▶ **YOUR INSTRUCTIONS**
Present the lines of each of the following entries as a numbered list, leaving out any blank lines.

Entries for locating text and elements
•••

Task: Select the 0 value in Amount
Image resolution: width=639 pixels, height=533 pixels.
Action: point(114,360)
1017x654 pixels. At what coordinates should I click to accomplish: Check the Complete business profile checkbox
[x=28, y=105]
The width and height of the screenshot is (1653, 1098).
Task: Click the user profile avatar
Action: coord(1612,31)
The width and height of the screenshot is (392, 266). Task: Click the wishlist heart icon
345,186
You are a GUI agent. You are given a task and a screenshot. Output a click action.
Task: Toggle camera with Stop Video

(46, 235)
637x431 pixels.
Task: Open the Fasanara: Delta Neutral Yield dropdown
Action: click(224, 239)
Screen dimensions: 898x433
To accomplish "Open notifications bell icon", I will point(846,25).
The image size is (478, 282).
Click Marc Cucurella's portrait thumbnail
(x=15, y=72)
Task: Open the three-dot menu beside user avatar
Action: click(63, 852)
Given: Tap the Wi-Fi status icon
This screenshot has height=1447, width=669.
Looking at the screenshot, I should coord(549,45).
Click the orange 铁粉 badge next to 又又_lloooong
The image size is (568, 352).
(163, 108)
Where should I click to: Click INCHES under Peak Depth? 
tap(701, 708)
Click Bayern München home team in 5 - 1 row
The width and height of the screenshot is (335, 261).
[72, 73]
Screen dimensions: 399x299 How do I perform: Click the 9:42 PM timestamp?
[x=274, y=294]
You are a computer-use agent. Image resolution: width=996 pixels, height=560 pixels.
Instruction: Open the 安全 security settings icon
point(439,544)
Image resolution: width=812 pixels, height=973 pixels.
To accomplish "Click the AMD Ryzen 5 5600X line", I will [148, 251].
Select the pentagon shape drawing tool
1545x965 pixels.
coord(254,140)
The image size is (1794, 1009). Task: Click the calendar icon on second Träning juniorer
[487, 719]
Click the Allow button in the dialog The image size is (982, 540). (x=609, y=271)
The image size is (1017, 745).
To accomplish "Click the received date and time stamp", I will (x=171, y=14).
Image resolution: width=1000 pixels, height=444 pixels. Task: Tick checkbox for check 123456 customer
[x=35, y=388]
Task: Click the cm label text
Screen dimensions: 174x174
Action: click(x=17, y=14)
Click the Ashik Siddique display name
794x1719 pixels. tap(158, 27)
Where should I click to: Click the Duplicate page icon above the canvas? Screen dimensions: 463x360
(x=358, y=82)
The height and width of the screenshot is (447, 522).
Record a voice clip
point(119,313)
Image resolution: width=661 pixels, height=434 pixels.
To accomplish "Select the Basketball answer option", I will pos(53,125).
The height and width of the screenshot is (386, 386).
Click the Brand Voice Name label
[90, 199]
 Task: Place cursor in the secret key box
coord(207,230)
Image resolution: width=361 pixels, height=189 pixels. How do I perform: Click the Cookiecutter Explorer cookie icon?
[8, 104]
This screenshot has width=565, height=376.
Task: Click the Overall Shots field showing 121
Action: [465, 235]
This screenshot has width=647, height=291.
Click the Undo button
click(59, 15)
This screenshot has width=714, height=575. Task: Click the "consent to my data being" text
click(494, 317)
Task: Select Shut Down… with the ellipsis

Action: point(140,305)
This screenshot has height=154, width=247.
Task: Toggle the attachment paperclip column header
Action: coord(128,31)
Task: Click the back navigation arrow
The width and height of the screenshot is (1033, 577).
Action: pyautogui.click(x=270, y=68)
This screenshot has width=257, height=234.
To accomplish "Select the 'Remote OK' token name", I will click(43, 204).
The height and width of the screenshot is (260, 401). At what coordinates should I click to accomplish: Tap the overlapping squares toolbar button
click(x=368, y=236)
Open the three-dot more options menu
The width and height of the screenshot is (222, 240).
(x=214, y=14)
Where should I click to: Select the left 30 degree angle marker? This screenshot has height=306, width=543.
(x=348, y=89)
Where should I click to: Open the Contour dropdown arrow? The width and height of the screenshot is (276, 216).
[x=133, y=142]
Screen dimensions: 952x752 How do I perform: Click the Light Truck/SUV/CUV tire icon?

•••

▶ **SOLUTION FOR THIS TASK**
1. Task: Select the 0 value in Amount
2. Image resolution: width=639 pixels, height=533 pixels.
3. Action: point(114,360)
4. 1017x654 pixels. At what coordinates should I click to accomplish: Check the Complete business profile checkbox
5. [x=28, y=105]
6. The width and height of the screenshot is (1653, 1098).
7. Task: Click the user profile avatar
8. Action: coord(1612,31)
9. The width and height of the screenshot is (392, 266). Task: Click the wishlist heart icon
10. 345,186
11. You are a GUI agent. You are given a task and a screenshot. Output a click action.
12. Task: Toggle camera with Stop Video
13. (46, 235)
14. 637x431 pixels.
15. Task: Open the Fasanara: Delta Neutral Yield dropdown
16. Action: click(224, 239)
17. Screen dimensions: 898x433
18. To accomplish "Open notifications bell icon", I will point(846,25).
19. The image size is (478, 282).
20. Click Marc Cucurella's portrait thumbnail
21. (x=15, y=72)
22. Task: Open the three-dot menu beside user avatar
23. Action: click(63, 852)
24. Given: Tap the Wi-Fi status icon
25. This screenshot has height=1447, width=669.
26. Looking at the screenshot, I should coord(549,45).
27. Click the orange 铁粉 badge next to 又又_lloooong
28. The image size is (568, 352).
29. (163, 108)
30. Where should I click to: Click INCHES under Peak Depth? 
31. tap(701, 708)
32. Click Bayern München home team in 5 - 1 row
33. The width and height of the screenshot is (335, 261).
34. [72, 73]
35. Screen dimensions: 399x299 How do I perform: Click the 9:42 PM timestamp?
36. [x=274, y=294]
37. You are a computer-use agent. Image resolution: width=996 pixels, height=560 pixels.
38. Instruction: Open the 安全 security settings icon
39. point(439,544)
40. Image resolution: width=812 pixels, height=973 pixels.
41. To accomplish "Click the AMD Ryzen 5 5600X line", I will [148, 251].
42. Select the pentagon shape drawing tool
43. 1545x965 pixels.
44. coord(254,140)
45. The image size is (1794, 1009). Task: Click the calendar icon on second Träning juniorer
46. [487, 719]
47. Click the Allow button in the dialog The image size is (982, 540). (x=609, y=271)
48. The image size is (1017, 745).
49. To accomplish "Click the received date and time stamp", I will (x=171, y=14).
50. Image resolution: width=1000 pixels, height=444 pixels. Task: Tick checkbox for check 123456 customer
51. [x=35, y=388]
52. Task: Click the cm label text
53. Screen dimensions: 174x174
54. Action: click(x=17, y=14)
55. Click the Ashik Siddique display name
56. 794x1719 pixels. tap(158, 27)
57. Where should I click to: Click the Duplicate page icon above the canvas? Screen dimensions: 463x360
58. (x=358, y=82)
59. The height and width of the screenshot is (447, 522).
60. Record a voice clip
61. point(119,313)
62. Image resolution: width=661 pixels, height=434 pixels.
63. To accomplish "Select the Basketball answer option", I will pos(53,125).
64. The height and width of the screenshot is (386, 386).
65. Click the Brand Voice Name label
66. [90, 199]
67.  Task: Place cursor in the secret key box
68. coord(207,230)
69. Image resolution: width=361 pixels, height=189 pixels. How do I perform: Click the Cookiecutter Explorer cookie icon?
70. [8, 104]
71. This screenshot has width=565, height=376.
72. Task: Click the Overall Shots field showing 121
73. Action: [465, 235]
74. This screenshot has width=647, height=291.
75. Click the Undo button
76. click(59, 15)
77. This screenshot has width=714, height=575. Task: Click the "consent to my data being" text
78. click(494, 317)
79. Task: Select Shut Down… with the ellipsis
80. Action: point(140,305)
81. This screenshot has height=154, width=247.
82. Task: Toggle the attachment paperclip column header
83. Action: coord(128,31)
84. Task: Click the back navigation arrow
85. The width and height of the screenshot is (1033, 577).
86. Action: pyautogui.click(x=270, y=68)
87. This screenshot has width=257, height=234.
88. To accomplish "Select the 'Remote OK' token name", I will click(43, 204).
89. The height and width of the screenshot is (260, 401). At what coordinates should I click to accomplish: Tap the overlapping squares toolbar button
90. click(x=368, y=236)
91. Open the three-dot more options menu
92. The width and height of the screenshot is (222, 240).
93. (x=214, y=14)
94. Where should I click to: Select the left 30 degree angle marker? This screenshot has height=306, width=543.
95. (x=348, y=89)
96. Where should I click to: Open the Contour dropdown arrow? The width and height of the screenshot is (276, 216).
97. [x=133, y=142]
98. Screen dimensions: 952x752 How do I perform: Click the Light Truck/SUV/CUV tire icon?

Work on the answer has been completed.